First check for a history of problems with ulcers or anti-inflammatory drugs.
Instruct patients to take two or even three ibuprofen at a time for pain. But make sure to eat something like a snack or meal before taking them. Take them up to three times a day if needed.
Most Effective Compression For Ankle Injury
A Cochrane review demonstrated that semi-rigid ankle support led to quicker return to sports, work and less instability of the ankle compared to simple wraps and bandages. It also is more helpful with persistent swelling.
Ankle Re-Injury Prevention
- Daily ankle exercises.
- No flip-flops or sandals until the ankle has healed.
- Protective device on the ankle when returning to sports.
Ottawa Ankle Rules
The Ottawa ankle rules are a clinical decision tool designed to help in evaluation of adults (age 18 and up) with acute ankle and midfoot injuries. These have been reported to have a sensitivity of 97% to 100%. Recently the rules have also been used to exclude fractures in children greater than five years of age presenting with ankle and midfoot injuries.
–The rules suggest that radiographs of the ankle are needed if:
There is pain in the malleolar zone AND either bony tenderness along the distal 6 cm of the posterior edge of either malleolus OR inability to bear weight 4 steps both immediately after the injury and in the emergency department.
–Radiographs of the foot are needed if:
There is pain in the midfoot region AND one of the following: (a) bony tenderness at either the navicular bone or base of the fifth metatarsal OR (b) inability to bear weight four steps immediately after the injury and in the emergency department.
Differential of Acute Ankle Pain Following Inversion Injury
Acute ankle injury is one of the most common musculoskeletal injuries in athletes and sedentary persons, accounting for an estimated 2 million injuries per year and 20% of all sports injuries in the United States.
There are many potential reasons for ankle pain.
Lateral ankle sprains generally present acutely (after trauma) with pain, warmth, and some swelling. Ankle sprains do not create a deformity. If there is a large amount of swelling present, however, it may appear to be a deformity.
Peroneal tendon tear is typically due to an inversion injury and may occur in conjunction with a lateral ankle sprain. Patient may complain of persistent pain posterior to the lateral malleolus. Swelling may or may not be present. Repetitive trauma may cause injury to the peroneal tendons.
Fibular fracture is usually due to a fall, an athletic injury, or a high velocity injury such as motor vehicle accident. Patient may have severe pain, swelling, inability to ambulate, and deformity.

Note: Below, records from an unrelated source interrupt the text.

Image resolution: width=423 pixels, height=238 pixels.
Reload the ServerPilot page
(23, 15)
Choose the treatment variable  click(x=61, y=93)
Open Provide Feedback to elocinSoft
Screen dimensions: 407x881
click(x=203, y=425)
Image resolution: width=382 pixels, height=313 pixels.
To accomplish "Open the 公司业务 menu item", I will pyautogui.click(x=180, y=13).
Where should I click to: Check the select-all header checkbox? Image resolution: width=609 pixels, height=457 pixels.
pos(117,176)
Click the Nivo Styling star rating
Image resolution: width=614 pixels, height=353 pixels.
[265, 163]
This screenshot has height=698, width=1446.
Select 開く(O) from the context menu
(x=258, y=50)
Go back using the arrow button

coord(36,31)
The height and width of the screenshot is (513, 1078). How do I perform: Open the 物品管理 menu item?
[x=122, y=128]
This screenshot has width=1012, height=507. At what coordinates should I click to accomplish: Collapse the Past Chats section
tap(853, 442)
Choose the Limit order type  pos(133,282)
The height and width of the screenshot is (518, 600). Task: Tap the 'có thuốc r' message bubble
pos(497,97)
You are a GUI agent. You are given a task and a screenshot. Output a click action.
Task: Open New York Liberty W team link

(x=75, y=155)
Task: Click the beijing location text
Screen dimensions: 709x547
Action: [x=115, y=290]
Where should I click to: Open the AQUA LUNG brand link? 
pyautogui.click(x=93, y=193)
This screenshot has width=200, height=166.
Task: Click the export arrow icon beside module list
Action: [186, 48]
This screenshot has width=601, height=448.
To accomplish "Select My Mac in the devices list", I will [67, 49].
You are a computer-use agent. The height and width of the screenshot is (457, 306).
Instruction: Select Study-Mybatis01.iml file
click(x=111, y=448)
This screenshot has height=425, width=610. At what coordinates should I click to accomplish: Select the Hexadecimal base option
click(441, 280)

Talar dome fracture is usually due to acute injury. Overall prognosis is related to potential for interruption of the blood supply. Talar dome fracture may occur in conjunction with an ankle sprain, and initial x-rays may miss a talar dome fracture. Repeat imaging may be required if symptoms persist to detect avascular necrosis after talar dome fracture.
Subtalar dislocation occurs in the setting of a high-energy injury involving the talocalcaneal and talonavicular joints. Pain, swelling, and deformity are present.
Medial ankle sprain
Somewhat rare and suggests that forced eversion has occurred. There is typically injury to the deltoid ligament.
Syndesmotic sprain
Generally involves the interosseus membrane and the anterior inferior tibiofibular ligament. Pain and disability are often out of proportion to the injury. One would expect a positive ankle squeeze test.
Fracture of tibia
Often follows a high velocity trauma. Often the patient experiences severe pain and is unable to bear weight at all. There may be visible malformation of the extremity.
Arthritis of the ankle
Less common than in some other joints. It is a chronic process, more commonly seen in older people. The tibiotalar joint is generally involved and the condition may occur as a result of prior injury, obesity, or history of rheumatoid disease. Symptoms may include stiffness, swelling, deformity, and a feeling of instability.